-------- Passage --------
Posted in Intern advice, Written by Amber

My Top Uni Experiences

I can’t believe that my degree is over, and how quickly the time went! Now that I’ve finished I’ve been looking back at my time at uni and although it was incredibly busy and sometimes stressful, I’m pleased to say I don’t think I would have done anything differently! I got involved in everything that I wanted to during my degree and my university experience was about far more than just my degree. Here are some of my favourite university experiences, you could take inspiration from these if you are looking for some ideas of what to get up to next year!
--------
● **Direction a**: According to the uni experiences post, why might a reader want to look at the writer's favorite university experiences?
-------- Dataset records --------
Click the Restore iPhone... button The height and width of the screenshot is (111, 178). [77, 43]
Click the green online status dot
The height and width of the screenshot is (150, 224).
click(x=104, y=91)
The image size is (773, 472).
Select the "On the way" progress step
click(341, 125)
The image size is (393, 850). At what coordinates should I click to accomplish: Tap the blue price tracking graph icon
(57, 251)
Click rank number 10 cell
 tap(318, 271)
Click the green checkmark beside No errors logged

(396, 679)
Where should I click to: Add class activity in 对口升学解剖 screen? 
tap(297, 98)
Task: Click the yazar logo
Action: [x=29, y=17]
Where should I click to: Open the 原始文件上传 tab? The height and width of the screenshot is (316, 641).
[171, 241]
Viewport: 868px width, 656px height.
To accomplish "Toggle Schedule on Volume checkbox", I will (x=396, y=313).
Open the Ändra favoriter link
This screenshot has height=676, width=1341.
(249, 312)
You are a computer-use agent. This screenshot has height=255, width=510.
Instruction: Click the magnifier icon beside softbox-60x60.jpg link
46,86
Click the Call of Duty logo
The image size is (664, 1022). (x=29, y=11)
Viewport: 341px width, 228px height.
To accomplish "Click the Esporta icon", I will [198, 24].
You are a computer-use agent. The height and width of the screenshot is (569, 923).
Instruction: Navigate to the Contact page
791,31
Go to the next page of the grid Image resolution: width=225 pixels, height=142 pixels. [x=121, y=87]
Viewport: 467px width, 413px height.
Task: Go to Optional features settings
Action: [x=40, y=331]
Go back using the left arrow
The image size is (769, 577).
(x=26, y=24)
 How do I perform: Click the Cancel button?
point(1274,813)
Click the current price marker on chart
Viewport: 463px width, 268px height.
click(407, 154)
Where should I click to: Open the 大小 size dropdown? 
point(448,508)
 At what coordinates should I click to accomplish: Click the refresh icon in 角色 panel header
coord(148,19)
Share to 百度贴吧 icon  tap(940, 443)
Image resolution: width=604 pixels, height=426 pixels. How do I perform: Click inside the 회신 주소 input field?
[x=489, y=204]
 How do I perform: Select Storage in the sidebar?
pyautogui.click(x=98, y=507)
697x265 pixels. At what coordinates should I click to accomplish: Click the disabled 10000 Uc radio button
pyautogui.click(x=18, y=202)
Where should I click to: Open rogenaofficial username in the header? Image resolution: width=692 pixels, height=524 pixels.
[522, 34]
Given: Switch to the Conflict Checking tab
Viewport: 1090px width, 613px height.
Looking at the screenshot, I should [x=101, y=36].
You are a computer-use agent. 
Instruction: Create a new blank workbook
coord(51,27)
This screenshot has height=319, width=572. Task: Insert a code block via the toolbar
--------
● **Direction b**: List every row that contains the word "Task".

● **Reply a**: A reader could use them for inspiration when looking for ideas of what to do next year.

● **Reply b**:
Task: Click the yazar logo
Task: Go to Optional features settings
This screenshot has height=319, width=572. Task: Insert a code block via the toolbar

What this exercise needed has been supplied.